Task details: Could you return the data below exactly as it appears?

Extracted records

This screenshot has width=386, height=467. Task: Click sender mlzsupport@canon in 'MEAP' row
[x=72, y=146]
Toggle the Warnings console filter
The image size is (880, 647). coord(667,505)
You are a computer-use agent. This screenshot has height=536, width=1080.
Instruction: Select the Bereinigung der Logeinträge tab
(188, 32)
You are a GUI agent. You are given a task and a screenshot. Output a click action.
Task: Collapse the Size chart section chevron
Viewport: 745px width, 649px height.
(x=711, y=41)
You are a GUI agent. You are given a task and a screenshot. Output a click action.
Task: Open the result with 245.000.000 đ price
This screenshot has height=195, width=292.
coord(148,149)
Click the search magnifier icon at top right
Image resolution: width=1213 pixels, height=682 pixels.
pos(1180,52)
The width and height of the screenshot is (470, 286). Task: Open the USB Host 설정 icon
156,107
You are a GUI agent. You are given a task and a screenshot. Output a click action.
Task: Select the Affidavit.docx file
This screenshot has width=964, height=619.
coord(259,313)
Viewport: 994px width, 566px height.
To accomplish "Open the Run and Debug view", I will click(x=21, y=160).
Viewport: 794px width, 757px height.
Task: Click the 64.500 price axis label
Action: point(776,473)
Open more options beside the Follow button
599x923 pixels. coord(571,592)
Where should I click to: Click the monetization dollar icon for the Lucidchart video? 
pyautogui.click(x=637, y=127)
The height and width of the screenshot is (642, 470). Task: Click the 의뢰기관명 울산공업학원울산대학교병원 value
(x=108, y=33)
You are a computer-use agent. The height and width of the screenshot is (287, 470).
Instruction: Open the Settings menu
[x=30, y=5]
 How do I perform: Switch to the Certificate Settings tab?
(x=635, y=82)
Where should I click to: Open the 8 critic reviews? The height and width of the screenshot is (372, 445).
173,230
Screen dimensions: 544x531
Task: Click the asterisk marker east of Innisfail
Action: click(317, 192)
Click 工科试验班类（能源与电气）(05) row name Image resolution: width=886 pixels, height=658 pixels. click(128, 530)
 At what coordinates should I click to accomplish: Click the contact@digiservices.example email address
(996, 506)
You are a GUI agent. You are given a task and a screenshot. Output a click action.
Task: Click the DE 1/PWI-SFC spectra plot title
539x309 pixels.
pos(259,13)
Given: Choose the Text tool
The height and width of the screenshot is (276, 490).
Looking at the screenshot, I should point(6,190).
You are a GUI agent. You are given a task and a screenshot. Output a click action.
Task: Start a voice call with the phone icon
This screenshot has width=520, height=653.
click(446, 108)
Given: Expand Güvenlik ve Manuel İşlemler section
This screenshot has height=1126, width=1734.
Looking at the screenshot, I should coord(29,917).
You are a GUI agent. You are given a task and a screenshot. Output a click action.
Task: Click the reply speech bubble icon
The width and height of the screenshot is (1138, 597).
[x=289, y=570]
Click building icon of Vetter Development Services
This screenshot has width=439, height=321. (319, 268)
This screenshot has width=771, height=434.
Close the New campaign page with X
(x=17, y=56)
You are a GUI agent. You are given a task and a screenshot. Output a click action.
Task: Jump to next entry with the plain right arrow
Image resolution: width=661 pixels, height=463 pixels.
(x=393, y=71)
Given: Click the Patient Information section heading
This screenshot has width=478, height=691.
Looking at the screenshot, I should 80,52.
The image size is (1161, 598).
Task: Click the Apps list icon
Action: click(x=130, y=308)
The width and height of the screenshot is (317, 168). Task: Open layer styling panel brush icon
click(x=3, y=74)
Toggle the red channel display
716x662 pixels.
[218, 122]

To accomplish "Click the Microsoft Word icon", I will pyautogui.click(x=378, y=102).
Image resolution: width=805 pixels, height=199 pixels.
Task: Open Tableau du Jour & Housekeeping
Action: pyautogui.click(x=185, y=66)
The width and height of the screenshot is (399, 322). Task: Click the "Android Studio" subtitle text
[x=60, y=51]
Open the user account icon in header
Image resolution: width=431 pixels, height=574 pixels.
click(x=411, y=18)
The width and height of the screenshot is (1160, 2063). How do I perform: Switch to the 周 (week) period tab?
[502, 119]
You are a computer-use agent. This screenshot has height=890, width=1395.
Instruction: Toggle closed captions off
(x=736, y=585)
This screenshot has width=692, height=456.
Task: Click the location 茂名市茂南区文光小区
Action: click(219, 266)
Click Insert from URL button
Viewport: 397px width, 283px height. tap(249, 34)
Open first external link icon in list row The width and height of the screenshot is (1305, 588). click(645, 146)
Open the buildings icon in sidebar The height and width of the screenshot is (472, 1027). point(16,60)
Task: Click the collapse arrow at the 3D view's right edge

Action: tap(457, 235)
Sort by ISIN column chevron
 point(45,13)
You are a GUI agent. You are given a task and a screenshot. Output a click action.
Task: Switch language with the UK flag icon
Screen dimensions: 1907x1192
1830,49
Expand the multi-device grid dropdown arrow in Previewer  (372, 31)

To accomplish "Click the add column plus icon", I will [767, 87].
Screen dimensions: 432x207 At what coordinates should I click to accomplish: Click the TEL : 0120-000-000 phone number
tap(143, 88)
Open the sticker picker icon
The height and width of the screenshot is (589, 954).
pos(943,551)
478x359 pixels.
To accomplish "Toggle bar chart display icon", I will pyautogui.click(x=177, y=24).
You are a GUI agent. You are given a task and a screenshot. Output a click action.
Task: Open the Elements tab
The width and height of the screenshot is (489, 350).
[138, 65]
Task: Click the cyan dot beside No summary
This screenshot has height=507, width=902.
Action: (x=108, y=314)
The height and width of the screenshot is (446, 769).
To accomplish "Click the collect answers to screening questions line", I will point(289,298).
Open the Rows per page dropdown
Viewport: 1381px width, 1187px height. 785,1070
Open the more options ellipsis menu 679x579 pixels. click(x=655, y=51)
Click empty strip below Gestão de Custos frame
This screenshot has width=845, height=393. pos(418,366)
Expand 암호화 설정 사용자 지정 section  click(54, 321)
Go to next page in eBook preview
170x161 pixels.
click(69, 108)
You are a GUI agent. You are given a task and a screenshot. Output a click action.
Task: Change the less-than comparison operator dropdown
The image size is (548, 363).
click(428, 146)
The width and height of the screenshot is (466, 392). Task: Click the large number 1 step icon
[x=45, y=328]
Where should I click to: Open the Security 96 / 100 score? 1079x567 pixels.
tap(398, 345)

Task answer:
This screenshot has width=386, height=467. Task: Click sender mlzsupport@canon in 'MEAP' row
[x=72, y=146]
Toggle the Warnings console filter
The image size is (880, 647). coord(667,505)
You are a computer-use agent. This screenshot has height=536, width=1080.
Instruction: Select the Bereinigung der Logeinträge tab
(188, 32)
You are a GUI agent. You are given a task and a screenshot. Output a click action.
Task: Collapse the Size chart section chevron
Viewport: 745px width, 649px height.
(x=711, y=41)
You are a GUI agent. You are given a task and a screenshot. Output a click action.
Task: Open the result with 245.000.000 đ price
This screenshot has height=195, width=292.
coord(148,149)
Click the search magnifier icon at top right
Image resolution: width=1213 pixels, height=682 pixels.
pos(1180,52)
The width and height of the screenshot is (470, 286). Task: Open the USB Host 설정 icon
156,107
You are a GUI agent. You are given a task and a screenshot. Output a click action.
Task: Select the Affidavit.docx file
This screenshot has width=964, height=619.
coord(259,313)
Viewport: 994px width, 566px height.
To accomplish "Open the Run and Debug view", I will click(x=21, y=160).
Viewport: 794px width, 757px height.
Task: Click the 64.500 price axis label
Action: point(776,473)
Open more options beside the Follow button
599x923 pixels. coord(571,592)
Where should I click to: Click the monetization dollar icon for the Lucidchart video? 
pyautogui.click(x=637, y=127)
The height and width of the screenshot is (642, 470). Task: Click the 의뢰기관명 울산공업학원울산대학교병원 value
(x=108, y=33)
You are a computer-use agent. The height and width of the screenshot is (287, 470).
Instruction: Open the Settings menu
[x=30, y=5]
 How do I perform: Switch to the Certificate Settings tab?
(x=635, y=82)
Where should I click to: Open the 8 critic reviews? The height and width of the screenshot is (372, 445).
173,230
Screen dimensions: 544x531
Task: Click the asterisk marker east of Innisfail
Action: click(317, 192)
Click 工科试验班类（能源与电气）(05) row name Image resolution: width=886 pixels, height=658 pixels. click(128, 530)
 At what coordinates should I click to accomplish: Click the contact@digiservices.example email address
(996, 506)
You are a GUI agent. You are given a task and a screenshot. Output a click action.
Task: Click the DE 1/PWI-SFC spectra plot title
539x309 pixels.
pos(259,13)
Given: Choose the Text tool
The height and width of the screenshot is (276, 490).
Looking at the screenshot, I should point(6,190).
You are a GUI agent. You are given a task and a screenshot. Output a click action.
Task: Start a voice call with the phone icon
This screenshot has width=520, height=653.
click(446, 108)
Given: Expand Güvenlik ve Manuel İşlemler section
This screenshot has height=1126, width=1734.
Looking at the screenshot, I should coord(29,917).
You are a GUI agent. You are given a task and a screenshot. Output a click action.
Task: Click the reply speech bubble icon
The width and height of the screenshot is (1138, 597).
[x=289, y=570]
Click building icon of Vetter Development Services
This screenshot has width=439, height=321. (319, 268)
This screenshot has width=771, height=434.
Close the New campaign page with X
(x=17, y=56)
You are a GUI agent. You are given a task and a screenshot. Output a click action.
Task: Jump to next entry with the plain right arrow
Image resolution: width=661 pixels, height=463 pixels.
(x=393, y=71)
Given: Click the Patient Information section heading
This screenshot has width=478, height=691.
Looking at the screenshot, I should 80,52.
The image size is (1161, 598).
Task: Click the Apps list icon
Action: click(x=130, y=308)
The width and height of the screenshot is (317, 168). Task: Open layer styling panel brush icon
click(x=3, y=74)
Toggle the red channel display
716x662 pixels.
[218, 122]

To accomplish "Click the Microsoft Word icon", I will pyautogui.click(x=378, y=102).
Image resolution: width=805 pixels, height=199 pixels.
Task: Open Tableau du Jour & Housekeeping
Action: pyautogui.click(x=185, y=66)
The width and height of the screenshot is (399, 322). Task: Click the "Android Studio" subtitle text
[x=60, y=51]
Open the user account icon in header
Image resolution: width=431 pixels, height=574 pixels.
click(x=411, y=18)
The width and height of the screenshot is (1160, 2063). How do I perform: Switch to the 周 (week) period tab?
[502, 119]
You are a computer-use agent. This screenshot has height=890, width=1395.
Instruction: Toggle closed captions off
(x=736, y=585)
This screenshot has width=692, height=456.
Task: Click the location 茂名市茂南区文光小区
Action: click(219, 266)
Click Insert from URL button
Viewport: 397px width, 283px height. tap(249, 34)
Open first external link icon in list row The width and height of the screenshot is (1305, 588). click(645, 146)
Open the buildings icon in sidebar The height and width of the screenshot is (472, 1027). point(16,60)
Task: Click the collapse arrow at the 3D view's right edge

Action: tap(457, 235)
Sort by ISIN column chevron
 point(45,13)
You are a GUI agent. You are given a task and a screenshot. Output a click action.
Task: Switch language with the UK flag icon
Screen dimensions: 1907x1192
1830,49
Expand the multi-device grid dropdown arrow in Previewer  (372, 31)

To accomplish "Click the add column plus icon", I will [767, 87].
Screen dimensions: 432x207 At what coordinates should I click to accomplish: Click the TEL : 0120-000-000 phone number
tap(143, 88)
Open the sticker picker icon
The height and width of the screenshot is (589, 954).
pos(943,551)
478x359 pixels.
To accomplish "Toggle bar chart display icon", I will pyautogui.click(x=177, y=24).
You are a GUI agent. You are given a task and a screenshot. Output a click action.
Task: Open the Elements tab
The width and height of the screenshot is (489, 350).
[138, 65]
Task: Click the cyan dot beside No summary
This screenshot has height=507, width=902.
Action: (x=108, y=314)
The height and width of the screenshot is (446, 769).
To accomplish "Click the collect answers to screening questions line", I will point(289,298).
Open the Rows per page dropdown
Viewport: 1381px width, 1187px height. 785,1070
Open the more options ellipsis menu 679x579 pixels. click(x=655, y=51)
Click empty strip below Gestão de Custos frame
This screenshot has width=845, height=393. pos(418,366)
Expand 암호화 설정 사용자 지정 section  click(54, 321)
Go to next page in eBook preview
170x161 pixels.
click(69, 108)
You are a GUI agent. You are given a task and a screenshot. Output a click action.
Task: Change the less-than comparison operator dropdown
The image size is (548, 363).
click(428, 146)
The width and height of the screenshot is (466, 392). Task: Click the large number 1 step icon
[x=45, y=328]
Where should I click to: Open the Security 96 / 100 score? 1079x567 pixels.
tap(398, 345)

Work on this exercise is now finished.